__EXCERPTED PASSAGE__
Dive Brief:
- In an effort to accelerate its digitally native platform, Brandless on Wednesday announced it raised $118 million in equity and debt financing, according to a company press release.
- The round was led by Clarke Capital Partners, which acquired Brandless in 2020, and other corporate and institutional investors. Keystone National Group provided a senior debt facility.
- Brandless will use the money to acquire more digitally native brands to expand its product portfolio. It will also help the company invest in its social influencer initiative so individuals "can advocate for their favorite products and monetize their social presence," per the release.
Dive Insight:
Brandless is ready to grow.
The company, which focuses on consumer packaged goods in categories like beauty, personal care, wellness and home, has gone through a number of dramatic changes and iterations over recent years. Launched in 2017 as an all-private label consumer goods retailer, it initially had a $3 price tag for all goods and was poised to be a direct-to-consumer leader. That year, Retail Dive named the company "disruptor of the year" due to its product price point, business model and modern aesthetic.
By 2018, the company was struggling to retain shoppers and experiencing lower retention rates and order averages than Walmart, Target and Amazon. Brandless responded by launching into different categories including pet and baby, expanding its health and wellness assortment, raising its prices, opening a pop-up in New York City and starting a subscription service where shoppers could receive products at regular intervals.

__PROMPT 1__
Reproduce the Brandless article word for word, from "- Brandless will" to "ready to grow.", inclusive.
__PROMPT 2__
Extend the Brandless article, starting right after its last sentence.

__ENTRIES PROVIDED__

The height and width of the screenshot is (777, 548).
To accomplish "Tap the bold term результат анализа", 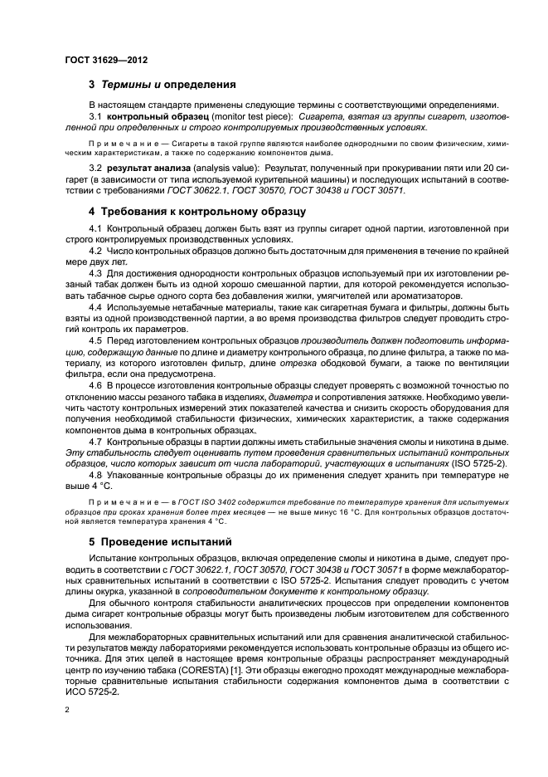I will [x=146, y=169].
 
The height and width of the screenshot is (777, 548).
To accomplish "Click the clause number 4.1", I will [x=95, y=227].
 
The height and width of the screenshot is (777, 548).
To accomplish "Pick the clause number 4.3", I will [x=95, y=271].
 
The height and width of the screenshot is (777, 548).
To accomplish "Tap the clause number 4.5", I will [x=95, y=340].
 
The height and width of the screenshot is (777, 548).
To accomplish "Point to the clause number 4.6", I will [x=95, y=385].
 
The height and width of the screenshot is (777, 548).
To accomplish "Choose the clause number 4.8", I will [x=95, y=475].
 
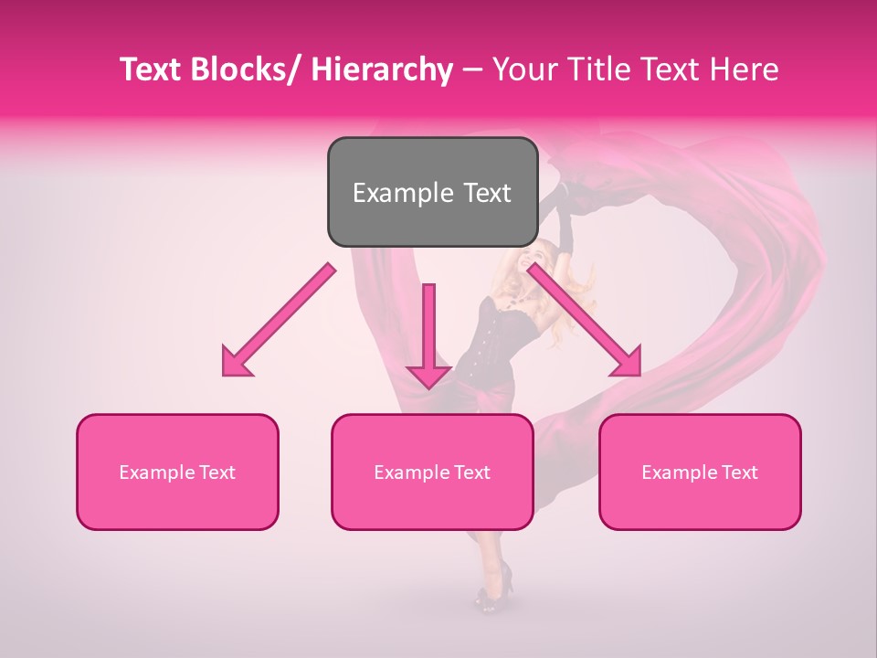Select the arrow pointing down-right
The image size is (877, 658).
point(584,319)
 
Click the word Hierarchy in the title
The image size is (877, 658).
point(382,70)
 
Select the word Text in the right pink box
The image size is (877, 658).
point(739,472)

__EXPECTED ANSWER 1__
- Brandless will use the money to acquire more digitally native brands to expand its product portfolio. It will also help the company invest in its social influencer initiative so individuals "can advocate for their favorite products and monetize their social presence," per the release.
Dive Insight:
Brandless is ready to grow.

__EXPECTED ANSWER 2__
But by 2020, the company had gone dark. The DTC retailer announced in February 2020 it would stop taking orders and halt business operations, even after reaching a $500 million valuation and receiving $300 million from investors, including SoftBank. "While the Brandless team set a new bar for the types of products consumers deserve and at prices they expect, the fiercely competitive direct-to-consumer market has proven unsustainable for our current business model," the company wrote in a statement posted to its website at the time of its closure.
Less than six months after going out of business, the company returned with new leadership and a smaller scale of product offerings. Capital Partners joined with Ikonifi to purchase the company's assets and relaunch Brandless.com. "Despite an ultra-loyal following, Brandless ran into challenges with profitability and mounting troubles with a distressed SoftBank," Clarke Capital Partners wrote in a statement announcing the acquisition.
Yet, its investors saw the company's potential, pointing to improved capital structure and a different pricing model. With its latest funding round it seems to be building off that vision.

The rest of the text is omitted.